* **Dataset entries**
★ ★ ★ ★ ★ ★ ★
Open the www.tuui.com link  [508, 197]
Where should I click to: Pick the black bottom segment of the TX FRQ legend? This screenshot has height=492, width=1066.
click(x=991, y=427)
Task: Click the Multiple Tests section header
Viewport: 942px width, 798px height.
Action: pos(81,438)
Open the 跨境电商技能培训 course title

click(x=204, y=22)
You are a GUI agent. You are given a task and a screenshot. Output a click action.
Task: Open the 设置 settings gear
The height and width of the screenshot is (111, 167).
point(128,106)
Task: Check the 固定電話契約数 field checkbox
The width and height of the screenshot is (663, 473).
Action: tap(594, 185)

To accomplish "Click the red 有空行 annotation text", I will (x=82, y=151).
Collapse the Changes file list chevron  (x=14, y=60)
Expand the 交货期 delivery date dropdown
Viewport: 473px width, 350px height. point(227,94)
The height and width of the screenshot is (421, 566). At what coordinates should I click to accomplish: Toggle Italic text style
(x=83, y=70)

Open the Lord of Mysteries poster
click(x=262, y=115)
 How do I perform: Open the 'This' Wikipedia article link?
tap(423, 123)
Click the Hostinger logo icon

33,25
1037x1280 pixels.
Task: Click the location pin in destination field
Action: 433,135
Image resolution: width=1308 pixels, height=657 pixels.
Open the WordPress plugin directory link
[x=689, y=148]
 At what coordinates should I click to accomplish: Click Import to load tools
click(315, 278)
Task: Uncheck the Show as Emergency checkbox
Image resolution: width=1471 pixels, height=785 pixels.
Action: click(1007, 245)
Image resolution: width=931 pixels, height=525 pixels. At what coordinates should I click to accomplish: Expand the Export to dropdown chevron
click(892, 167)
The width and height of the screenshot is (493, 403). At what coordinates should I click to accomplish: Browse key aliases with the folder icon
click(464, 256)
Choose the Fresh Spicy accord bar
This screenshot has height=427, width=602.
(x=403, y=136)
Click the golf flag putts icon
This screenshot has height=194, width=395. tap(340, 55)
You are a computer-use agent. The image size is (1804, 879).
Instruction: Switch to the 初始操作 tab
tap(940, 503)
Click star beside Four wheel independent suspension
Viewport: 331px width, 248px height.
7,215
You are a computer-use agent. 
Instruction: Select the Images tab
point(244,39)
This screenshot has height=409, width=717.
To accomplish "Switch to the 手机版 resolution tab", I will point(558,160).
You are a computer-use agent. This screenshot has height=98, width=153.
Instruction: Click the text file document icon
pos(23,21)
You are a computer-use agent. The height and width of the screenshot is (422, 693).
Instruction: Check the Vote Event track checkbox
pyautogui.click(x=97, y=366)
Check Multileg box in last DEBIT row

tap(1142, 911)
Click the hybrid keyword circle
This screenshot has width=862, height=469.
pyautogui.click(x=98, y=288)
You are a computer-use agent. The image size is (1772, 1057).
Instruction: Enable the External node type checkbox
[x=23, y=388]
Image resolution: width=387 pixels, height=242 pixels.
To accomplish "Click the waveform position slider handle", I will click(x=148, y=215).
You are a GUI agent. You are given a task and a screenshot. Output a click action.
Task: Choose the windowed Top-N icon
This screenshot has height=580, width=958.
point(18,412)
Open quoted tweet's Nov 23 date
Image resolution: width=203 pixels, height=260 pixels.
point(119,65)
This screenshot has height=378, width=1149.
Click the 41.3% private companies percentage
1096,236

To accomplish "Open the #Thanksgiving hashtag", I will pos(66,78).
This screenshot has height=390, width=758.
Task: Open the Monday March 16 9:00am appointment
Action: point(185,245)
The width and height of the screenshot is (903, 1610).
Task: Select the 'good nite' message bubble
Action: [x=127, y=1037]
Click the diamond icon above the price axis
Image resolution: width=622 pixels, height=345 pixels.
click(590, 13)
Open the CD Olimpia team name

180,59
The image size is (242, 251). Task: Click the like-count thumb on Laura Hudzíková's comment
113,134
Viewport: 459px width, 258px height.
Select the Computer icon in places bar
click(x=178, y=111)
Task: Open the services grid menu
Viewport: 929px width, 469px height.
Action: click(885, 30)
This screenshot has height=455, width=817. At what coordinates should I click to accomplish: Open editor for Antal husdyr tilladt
★ ★ ★ ★ ★ ★ ★
* **Task goal**
Identify the lines of the entries containing the string "agent". Copy each such line.

* **Solution**
You are a GUI agent. You are given a task and a screenshot. Output a click action.
You are a computer-use agent. The image size is (1804, 879).
You are a computer-use agent. 
You are a computer-use agent. This screenshot has height=98, width=153.
You are a computer-use agent. The height and width of the screenshot is (422, 693).
You are a computer-use agent. The image size is (1772, 1057).
You are a GUI agent. You are given a task and a screenshot. Output a click action.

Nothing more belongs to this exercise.